Задним числом я вспоминал обо всем этом со смешанными чувствами. О соучастии в сговоре коррупционеров, благодаря которому улучшил свои жилищные условия, — с законной гордостью по поводу погружения в реальную жизнь. О романе с Элиной — с неловкостью, как о еще одном неудачном браке, предельно коротком, но от этого не менее постыдном, единственным оправданием которому может служить его нарративная ценность. О морозе и солнце, лыжах, Бахе, работе над брошюрой — с полным удовольствием. Брошюру мы, кстати, дописали быстро и еще быстрее издали гигантским тиражом в 45 600 экз. — за взятку.
8. КАК ЭТО ДЕЛАЛОСЬ В ЛАС-ВЕГАСЕ
История забавная, как ни посмотри, и ее давно пора записать.
Начать надо бы издалека, но нескончаемый сериал моих эдиповских тяжб с обожаемым — подрываемым — прощаемым — высмеиваемым — снова реабилитируемым — и снова деконструируемым — учителем Вячеславом Всеволодовичем Ивановым (для близких, а одно время и для меня, Комой) — диссидентом, депутатом, американским профессором, российским академиком, и прочая, и прочая, — отрывочно, но достаточно подробно пересказан мной в других местах. Скажу только, что свой отъезд в эмиграцию я воспринимал как разрыв не только с советским истеблишментом, но и с семиотическим антиистеблишментом — уезжал как бы от Брежнева и Иванова сразу.
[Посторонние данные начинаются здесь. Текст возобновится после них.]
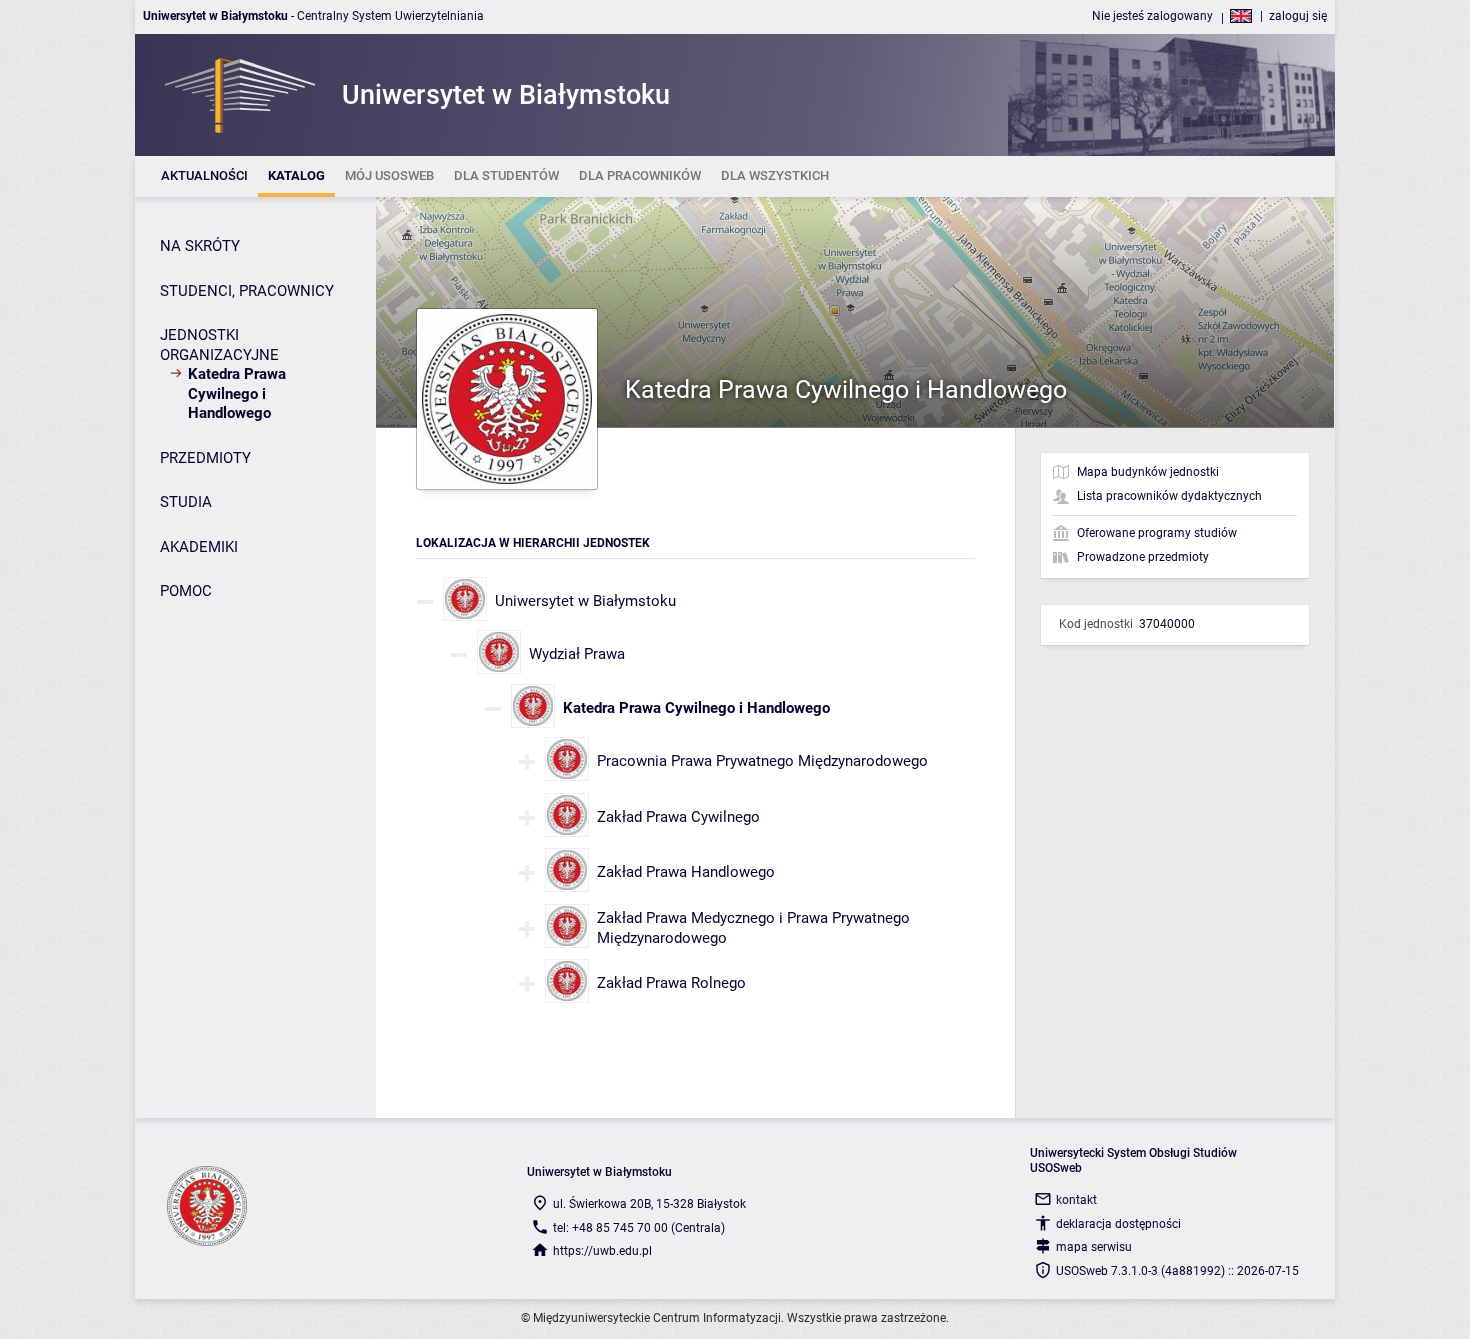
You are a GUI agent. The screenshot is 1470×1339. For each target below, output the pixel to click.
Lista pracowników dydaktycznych (1169, 496)
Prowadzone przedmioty (1143, 557)
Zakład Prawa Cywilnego (678, 817)
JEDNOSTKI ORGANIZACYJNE (219, 345)
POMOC (186, 591)
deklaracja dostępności (1118, 1224)
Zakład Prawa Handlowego (686, 872)
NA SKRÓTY (200, 246)
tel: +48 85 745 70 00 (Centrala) (639, 1228)
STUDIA (186, 502)
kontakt (1076, 1200)
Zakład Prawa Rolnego (671, 983)
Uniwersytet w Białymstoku (585, 601)
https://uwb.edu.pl (602, 1251)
Тем поразительнее ирония и суворовский глазомер судьбы, настигшей меня в одиннадцати часовых поясах от Москвы, забросив с постгорбачевской волной на обжитый мной тихоокеанский берег, в самый что ни на есть Лос-Анджелес, не кого иного, как В. В., с которым я, наверное, все еще на «ты», но едва ли на speaking terms [5] .
С началом перестройки я сделал шаг к примирению, он ответил взаимностью, и мы возобновили контакты, которые развивали во время моих поездок в Россию и его выездов на Запад. Я даже способствовал приглашению его на Международную конференцию по Мандельштаму в Бари (1988 г.) — как если бы В. В. нуждался в моих рекомендациях! — и мы потом со смехом вспоминали об этом. Вдохновляясь выборочными позитивными воспоминаниями и новообретенным духом компромисса, я старался восстановить добрые отношения, и это вроде бы получалось; помню, например, как мы с Ольгой [6] весело катали его на машине по Апулии. Но кое-что настораживало.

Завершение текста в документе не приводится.